== EXERCISE MATERIAL
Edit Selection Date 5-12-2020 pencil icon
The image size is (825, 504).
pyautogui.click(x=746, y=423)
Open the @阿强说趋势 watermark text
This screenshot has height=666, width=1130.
====
== EXERCISE MATERIAL
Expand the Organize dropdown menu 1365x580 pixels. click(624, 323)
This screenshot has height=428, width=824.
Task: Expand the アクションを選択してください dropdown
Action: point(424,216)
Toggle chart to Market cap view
====
_TASK TO CARRY OUT_.
Using the records above, restate word for word the lines from the one with "Open the @阿强说趋势 watermark text" through the one with "This screenshot has height=666, width=1130.", both included.

_EXERCISE SOLUTION_.
Open the @阿强说趋势 watermark text
This screenshot has height=666, width=1130.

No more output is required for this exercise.